LISTED ENTRIES ▸
========================================

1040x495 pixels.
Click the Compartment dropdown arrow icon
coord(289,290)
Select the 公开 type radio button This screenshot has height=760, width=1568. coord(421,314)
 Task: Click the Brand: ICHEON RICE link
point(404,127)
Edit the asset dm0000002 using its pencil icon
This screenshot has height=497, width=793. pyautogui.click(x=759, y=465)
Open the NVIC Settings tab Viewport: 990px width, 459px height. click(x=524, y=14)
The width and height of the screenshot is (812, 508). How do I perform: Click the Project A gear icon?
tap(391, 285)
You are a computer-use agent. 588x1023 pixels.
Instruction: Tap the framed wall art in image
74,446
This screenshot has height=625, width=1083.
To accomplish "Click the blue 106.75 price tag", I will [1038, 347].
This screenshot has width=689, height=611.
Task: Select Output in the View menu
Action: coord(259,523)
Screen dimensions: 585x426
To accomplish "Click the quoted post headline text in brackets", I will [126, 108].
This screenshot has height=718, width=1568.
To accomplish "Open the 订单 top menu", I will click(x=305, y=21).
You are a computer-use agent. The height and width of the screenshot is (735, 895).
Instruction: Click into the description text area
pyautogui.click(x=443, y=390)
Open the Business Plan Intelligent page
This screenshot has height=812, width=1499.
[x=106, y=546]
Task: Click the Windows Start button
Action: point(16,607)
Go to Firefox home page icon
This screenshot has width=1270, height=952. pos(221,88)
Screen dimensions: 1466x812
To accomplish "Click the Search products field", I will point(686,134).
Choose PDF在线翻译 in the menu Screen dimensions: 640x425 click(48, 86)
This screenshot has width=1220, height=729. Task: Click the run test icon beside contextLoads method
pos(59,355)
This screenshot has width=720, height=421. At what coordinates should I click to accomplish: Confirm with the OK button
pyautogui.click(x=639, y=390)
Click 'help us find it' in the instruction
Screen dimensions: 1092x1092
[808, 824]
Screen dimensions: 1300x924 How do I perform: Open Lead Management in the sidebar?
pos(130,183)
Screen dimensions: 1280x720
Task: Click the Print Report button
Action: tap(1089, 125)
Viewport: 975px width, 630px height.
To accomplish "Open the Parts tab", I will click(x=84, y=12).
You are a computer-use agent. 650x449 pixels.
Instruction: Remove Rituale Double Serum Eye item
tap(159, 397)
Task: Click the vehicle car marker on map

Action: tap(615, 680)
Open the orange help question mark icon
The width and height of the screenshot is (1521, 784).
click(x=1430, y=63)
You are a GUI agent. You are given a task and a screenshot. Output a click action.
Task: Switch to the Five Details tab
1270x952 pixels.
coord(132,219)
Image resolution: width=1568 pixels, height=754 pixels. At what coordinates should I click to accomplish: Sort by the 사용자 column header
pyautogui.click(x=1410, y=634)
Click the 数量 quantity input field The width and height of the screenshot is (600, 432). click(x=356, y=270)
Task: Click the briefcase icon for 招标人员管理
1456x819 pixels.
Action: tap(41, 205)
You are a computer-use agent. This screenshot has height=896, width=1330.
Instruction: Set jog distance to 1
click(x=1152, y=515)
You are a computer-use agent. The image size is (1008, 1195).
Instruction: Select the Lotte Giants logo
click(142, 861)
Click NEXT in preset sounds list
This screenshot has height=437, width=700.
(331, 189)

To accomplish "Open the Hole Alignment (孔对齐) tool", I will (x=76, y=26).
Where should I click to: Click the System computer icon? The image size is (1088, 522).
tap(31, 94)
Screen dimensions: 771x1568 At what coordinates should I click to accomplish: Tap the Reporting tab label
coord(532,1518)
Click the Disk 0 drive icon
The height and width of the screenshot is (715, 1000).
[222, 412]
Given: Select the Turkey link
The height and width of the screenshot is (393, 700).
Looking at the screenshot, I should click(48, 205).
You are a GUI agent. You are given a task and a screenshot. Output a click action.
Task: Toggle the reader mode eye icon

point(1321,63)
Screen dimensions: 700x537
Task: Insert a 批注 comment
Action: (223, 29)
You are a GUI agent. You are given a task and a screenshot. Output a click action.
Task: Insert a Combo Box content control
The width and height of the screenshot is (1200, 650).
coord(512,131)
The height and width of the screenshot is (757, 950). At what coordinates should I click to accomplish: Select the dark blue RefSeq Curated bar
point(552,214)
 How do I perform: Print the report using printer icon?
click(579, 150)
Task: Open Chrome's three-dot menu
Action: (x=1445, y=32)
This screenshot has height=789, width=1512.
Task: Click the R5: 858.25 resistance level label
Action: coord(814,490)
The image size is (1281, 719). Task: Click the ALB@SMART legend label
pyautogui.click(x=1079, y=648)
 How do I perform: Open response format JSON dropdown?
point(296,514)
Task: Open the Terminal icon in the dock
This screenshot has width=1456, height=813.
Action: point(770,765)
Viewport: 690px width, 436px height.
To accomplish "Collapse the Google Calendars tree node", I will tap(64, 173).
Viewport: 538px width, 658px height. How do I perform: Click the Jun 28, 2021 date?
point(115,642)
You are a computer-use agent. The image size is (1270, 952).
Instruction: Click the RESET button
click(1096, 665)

========================================

Rewrite all the records above with "computer-use agent" replaced by "desktop agent" and everything else unchanged.

1040x495 pixels.
Click the Compartment dropdown arrow icon
coord(289,290)
Select the 公开 type radio button This screenshot has height=760, width=1568. coord(421,314)
 Task: Click the Brand: ICHEON RICE link
point(404,127)
Edit the asset dm0000002 using its pencil icon
This screenshot has height=497, width=793. pyautogui.click(x=759, y=465)
Open the NVIC Settings tab Viewport: 990px width, 459px height. click(x=524, y=14)
The width and height of the screenshot is (812, 508). How do I perform: Click the Project A gear icon?
tap(391, 285)
You are a desktop agent. 588x1023 pixels.
Instruction: Tap the framed wall art in image
74,446
This screenshot has height=625, width=1083.
To accomplish "Click the blue 106.75 price tag", I will [1038, 347].
This screenshot has width=689, height=611.
Task: Select Output in the View menu
Action: coord(259,523)
Screen dimensions: 585x426
To accomplish "Click the quoted post headline text in brackets", I will [126, 108].
This screenshot has height=718, width=1568.
To accomplish "Open the 订单 top menu", I will click(x=305, y=21).
You are a desktop agent. The height and width of the screenshot is (735, 895).
Instruction: Click into the description text area
pyautogui.click(x=443, y=390)
Open the Business Plan Intelligent page
This screenshot has height=812, width=1499.
[x=106, y=546]
Task: Click the Windows Start button
Action: point(16,607)
Go to Firefox home page icon
This screenshot has width=1270, height=952. pos(221,88)
Screen dimensions: 1466x812
To accomplish "Click the Search products field", I will point(686,134).
Choose PDF在线翻译 in the menu Screen dimensions: 640x425 click(48, 86)
This screenshot has width=1220, height=729. Task: Click the run test icon beside contextLoads method
pos(59,355)
This screenshot has width=720, height=421. At what coordinates should I click to accomplish: Confirm with the OK button
pyautogui.click(x=639, y=390)
Click 'help us find it' in the instruction
Screen dimensions: 1092x1092
[808, 824]
Screen dimensions: 1300x924 How do I perform: Open Lead Management in the sidebar?
pos(130,183)
Screen dimensions: 1280x720
Task: Click the Print Report button
Action: tap(1089, 125)
Viewport: 975px width, 630px height.
To accomplish "Open the Parts tab", I will click(x=84, y=12).
You are a desktop agent. 650x449 pixels.
Instruction: Remove Rituale Double Serum Eye item
tap(159, 397)
Task: Click the vehicle car marker on map

Action: tap(615, 680)
Open the orange help question mark icon
The width and height of the screenshot is (1521, 784).
click(x=1430, y=63)
You are a GUI agent. You are given a task and a screenshot. Output a click action.
Task: Switch to the Five Details tab
1270x952 pixels.
coord(132,219)
Image resolution: width=1568 pixels, height=754 pixels. At what coordinates should I click to accomplish: Sort by the 사용자 column header
pyautogui.click(x=1410, y=634)
Click the 数量 quantity input field The width and height of the screenshot is (600, 432). click(x=356, y=270)
Task: Click the briefcase icon for 招标人员管理
1456x819 pixels.
Action: tap(41, 205)
You are a desktop agent. This screenshot has height=896, width=1330.
Instruction: Set jog distance to 1
click(x=1152, y=515)
You are a desktop agent. The image size is (1008, 1195).
Instruction: Select the Lotte Giants logo
click(142, 861)
Click NEXT in preset sounds list
This screenshot has height=437, width=700.
(331, 189)

To accomplish "Open the Hole Alignment (孔对齐) tool", I will (x=76, y=26).
Where should I click to: Click the System computer icon? The image size is (1088, 522).
tap(31, 94)
Screen dimensions: 771x1568 At what coordinates should I click to accomplish: Tap the Reporting tab label
coord(532,1518)
Click the Disk 0 drive icon
The height and width of the screenshot is (715, 1000).
[222, 412]
Given: Select the Turkey link
The height and width of the screenshot is (393, 700).
Looking at the screenshot, I should click(48, 205).
You are a GUI agent. You are given a task and a screenshot. Output a click action.
Task: Toggle the reader mode eye icon

point(1321,63)
Screen dimensions: 700x537
Task: Insert a 批注 comment
Action: (223, 29)
You are a GUI agent. You are given a task and a screenshot. Output a click action.
Task: Insert a Combo Box content control
The width and height of the screenshot is (1200, 650).
coord(512,131)
The height and width of the screenshot is (757, 950). At what coordinates should I click to accomplish: Select the dark blue RefSeq Curated bar
point(552,214)
 How do I perform: Print the report using printer icon?
click(579, 150)
Task: Open Chrome's three-dot menu
Action: (x=1445, y=32)
This screenshot has height=789, width=1512.
Task: Click the R5: 858.25 resistance level label
Action: coord(814,490)
The image size is (1281, 719). Task: Click the ALB@SMART legend label
pyautogui.click(x=1079, y=648)
 How do I perform: Open response format JSON dropdown?
point(296,514)
Task: Open the Terminal icon in the dock
This screenshot has width=1456, height=813.
Action: point(770,765)
Viewport: 690px width, 436px height.
To accomplish "Collapse the Google Calendars tree node", I will tap(64, 173).
Viewport: 538px width, 658px height. How do I perform: Click the Jun 28, 2021 date?
point(115,642)
You are a desktop agent. The image size is (1270, 952).
Instruction: Click the RESET button
click(1096, 665)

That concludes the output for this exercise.